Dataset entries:
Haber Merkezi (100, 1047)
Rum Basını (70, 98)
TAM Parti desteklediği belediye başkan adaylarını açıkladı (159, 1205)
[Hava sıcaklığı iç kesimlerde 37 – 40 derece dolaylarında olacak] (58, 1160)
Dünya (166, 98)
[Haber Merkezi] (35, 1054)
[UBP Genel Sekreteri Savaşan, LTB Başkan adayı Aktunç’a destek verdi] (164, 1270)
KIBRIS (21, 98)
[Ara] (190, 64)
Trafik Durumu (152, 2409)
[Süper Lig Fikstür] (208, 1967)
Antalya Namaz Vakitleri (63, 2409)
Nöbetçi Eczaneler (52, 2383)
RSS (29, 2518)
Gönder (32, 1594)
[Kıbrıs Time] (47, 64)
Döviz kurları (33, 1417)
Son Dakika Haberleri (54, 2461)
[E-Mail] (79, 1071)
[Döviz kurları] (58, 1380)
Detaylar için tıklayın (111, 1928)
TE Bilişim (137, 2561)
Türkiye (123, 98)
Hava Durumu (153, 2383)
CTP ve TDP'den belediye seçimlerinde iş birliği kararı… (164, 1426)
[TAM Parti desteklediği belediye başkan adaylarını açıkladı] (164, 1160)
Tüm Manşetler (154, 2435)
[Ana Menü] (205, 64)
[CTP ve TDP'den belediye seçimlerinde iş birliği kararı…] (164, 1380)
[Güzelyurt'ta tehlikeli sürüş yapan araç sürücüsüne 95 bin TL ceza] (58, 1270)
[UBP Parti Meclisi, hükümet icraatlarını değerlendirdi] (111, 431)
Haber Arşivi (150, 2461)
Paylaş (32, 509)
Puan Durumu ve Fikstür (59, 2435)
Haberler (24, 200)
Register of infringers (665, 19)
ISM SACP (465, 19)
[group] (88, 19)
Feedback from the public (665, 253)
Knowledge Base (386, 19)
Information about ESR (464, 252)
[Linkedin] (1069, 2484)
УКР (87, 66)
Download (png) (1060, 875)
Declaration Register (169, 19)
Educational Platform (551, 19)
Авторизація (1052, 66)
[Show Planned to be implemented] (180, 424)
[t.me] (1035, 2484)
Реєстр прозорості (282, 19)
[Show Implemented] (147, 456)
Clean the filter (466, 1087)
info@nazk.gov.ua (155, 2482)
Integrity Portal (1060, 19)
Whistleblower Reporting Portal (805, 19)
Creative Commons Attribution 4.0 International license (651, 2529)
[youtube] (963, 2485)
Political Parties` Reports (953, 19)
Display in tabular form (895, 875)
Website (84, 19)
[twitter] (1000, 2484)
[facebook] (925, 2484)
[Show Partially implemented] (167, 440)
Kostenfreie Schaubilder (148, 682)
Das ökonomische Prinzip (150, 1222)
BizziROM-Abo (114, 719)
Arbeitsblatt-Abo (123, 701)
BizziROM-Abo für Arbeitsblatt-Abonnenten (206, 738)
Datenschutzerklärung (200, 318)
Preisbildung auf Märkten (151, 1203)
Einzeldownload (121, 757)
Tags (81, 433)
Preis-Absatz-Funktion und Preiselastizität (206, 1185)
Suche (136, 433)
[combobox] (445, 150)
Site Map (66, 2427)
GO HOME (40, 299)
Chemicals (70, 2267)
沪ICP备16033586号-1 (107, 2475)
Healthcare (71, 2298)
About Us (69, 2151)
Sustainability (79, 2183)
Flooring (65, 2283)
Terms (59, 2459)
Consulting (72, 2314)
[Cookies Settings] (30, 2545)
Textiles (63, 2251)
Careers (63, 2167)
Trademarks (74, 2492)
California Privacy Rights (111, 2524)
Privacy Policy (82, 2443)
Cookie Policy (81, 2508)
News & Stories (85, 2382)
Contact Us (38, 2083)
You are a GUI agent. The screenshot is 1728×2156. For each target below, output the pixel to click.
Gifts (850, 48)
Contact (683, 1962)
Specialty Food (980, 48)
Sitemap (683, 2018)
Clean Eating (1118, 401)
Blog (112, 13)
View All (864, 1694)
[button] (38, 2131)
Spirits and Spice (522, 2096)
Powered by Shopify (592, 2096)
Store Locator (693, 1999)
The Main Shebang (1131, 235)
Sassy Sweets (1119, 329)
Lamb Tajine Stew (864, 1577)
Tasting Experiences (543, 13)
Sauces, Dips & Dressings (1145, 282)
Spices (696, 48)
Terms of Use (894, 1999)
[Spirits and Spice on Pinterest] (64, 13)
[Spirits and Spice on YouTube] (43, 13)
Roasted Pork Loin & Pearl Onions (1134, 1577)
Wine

◆ Work instruction ◆
Once you have read the records, write every one of them out again exactly.

◆ Task answer ◆
Haber Merkezi (100, 1047)
Rum Basını (70, 98)
TAM Parti desteklediği belediye başkan adaylarını açıkladı (159, 1205)
[Hava sıcaklığı iç kesimlerde 37 – 40 derece dolaylarında olacak] (58, 1160)
Dünya (166, 98)
[Haber Merkezi] (35, 1054)
[UBP Genel Sekreteri Savaşan, LTB Başkan adayı Aktunç’a destek verdi] (164, 1270)
KIBRIS (21, 98)
[Ara] (190, 64)
Trafik Durumu (152, 2409)
[Süper Lig Fikstür] (208, 1967)
Antalya Namaz Vakitleri (63, 2409)
Nöbetçi Eczaneler (52, 2383)
RSS (29, 2518)
Gönder (32, 1594)
[Kıbrıs Time] (47, 64)
Döviz kurları (33, 1417)
Son Dakika Haberleri (54, 2461)
[E-Mail] (79, 1071)
[Döviz kurları] (58, 1380)
Detaylar için tıklayın (111, 1928)
TE Bilişim (137, 2561)
Türkiye (123, 98)
Hava Durumu (153, 2383)
CTP ve TDP'den belediye seçimlerinde iş birliği kararı… (164, 1426)
[TAM Parti desteklediği belediye başkan adaylarını açıkladı] (164, 1160)
Tüm Manşetler (154, 2435)
[Ana Menü] (205, 64)
[CTP ve TDP'den belediye seçimlerinde iş birliği kararı…] (164, 1380)
[Güzelyurt'ta tehlikeli sürüş yapan araç sürücüsüne 95 bin TL ceza] (58, 1270)
[UBP Parti Meclisi, hükümet icraatlarını değerlendirdi] (111, 431)
Haber Arşivi (150, 2461)
Paylaş (32, 509)
Puan Durumu ve Fikstür (59, 2435)
Haberler (24, 200)
Register of infringers (665, 19)
ISM SACP (465, 19)
[group] (88, 19)
Feedback from the public (665, 253)
Knowledge Base (386, 19)
Information about ESR (464, 252)
[Linkedin] (1069, 2484)
УКР (87, 66)
Download (png) (1060, 875)
Declaration Register (169, 19)
Educational Platform (551, 19)
Авторизація (1052, 66)
[Show Planned to be implemented] (180, 424)
[t.me] (1035, 2484)
Реєстр прозорості (282, 19)
[Show Implemented] (147, 456)
Clean the filter (466, 1087)
info@nazk.gov.ua (155, 2482)
Integrity Portal (1060, 19)
Whistleblower Reporting Portal (805, 19)
Creative Commons Attribution 4.0 International license (651, 2529)
[youtube] (963, 2485)
Political Parties` Reports (953, 19)
Display in tabular form (895, 875)
Website (84, 19)
[twitter] (1000, 2484)
[facebook] (925, 2484)
[Show Partially implemented] (167, 440)
Kostenfreie Schaubilder (148, 682)
Das ökonomische Prinzip (150, 1222)
BizziROM-Abo (114, 719)
Arbeitsblatt-Abo (123, 701)
BizziROM-Abo für Arbeitsblatt-Abonnenten (206, 738)
Datenschutzerklärung (200, 318)
Preisbildung auf Märkten (151, 1203)
Einzeldownload (121, 757)
Tags (81, 433)
Preis-Absatz-Funktion und Preiselastizität (206, 1185)
Suche (136, 433)
[combobox] (445, 150)
Site Map (66, 2427)
GO HOME (40, 299)
Chemicals (70, 2267)
沪ICP备16033586号-1 (107, 2475)
Healthcare (71, 2298)
About Us (69, 2151)
Sustainability (79, 2183)
Flooring (65, 2283)
Terms (59, 2459)
Consulting (72, 2314)
[Cookies Settings] (30, 2545)
Textiles (63, 2251)
Careers (63, 2167)
Trademarks (74, 2492)
California Privacy Rights (111, 2524)
Privacy Policy (82, 2443)
Cookie Policy (81, 2508)
News & Stories (85, 2382)
Contact Us (38, 2083)
You are a GUI agent. The screenshot is 1728×2156. For each target below, output the pixel to click.
Gifts (850, 48)
Contact (683, 1962)
Specialty Food (980, 48)
Sitemap (683, 2018)
Clean Eating (1118, 401)
Blog (112, 13)
View All (864, 1694)
[button] (38, 2131)
Spirits and Spice (522, 2096)
Powered by Shopify (592, 2096)
Store Locator (693, 1999)
The Main Shebang (1131, 235)
Sassy Sweets (1119, 329)
Lamb Tajine Stew (864, 1577)
Tasting Experiences (543, 13)
Sauces, Dips & Dressings (1145, 282)
Spices (696, 48)
Terms of Use (894, 1999)
[Spirits and Spice on Pinterest] (64, 13)
[Spirits and Spice on YouTube] (43, 13)
Roasted Pork Loin & Pearl Onions (1134, 1577)
Wine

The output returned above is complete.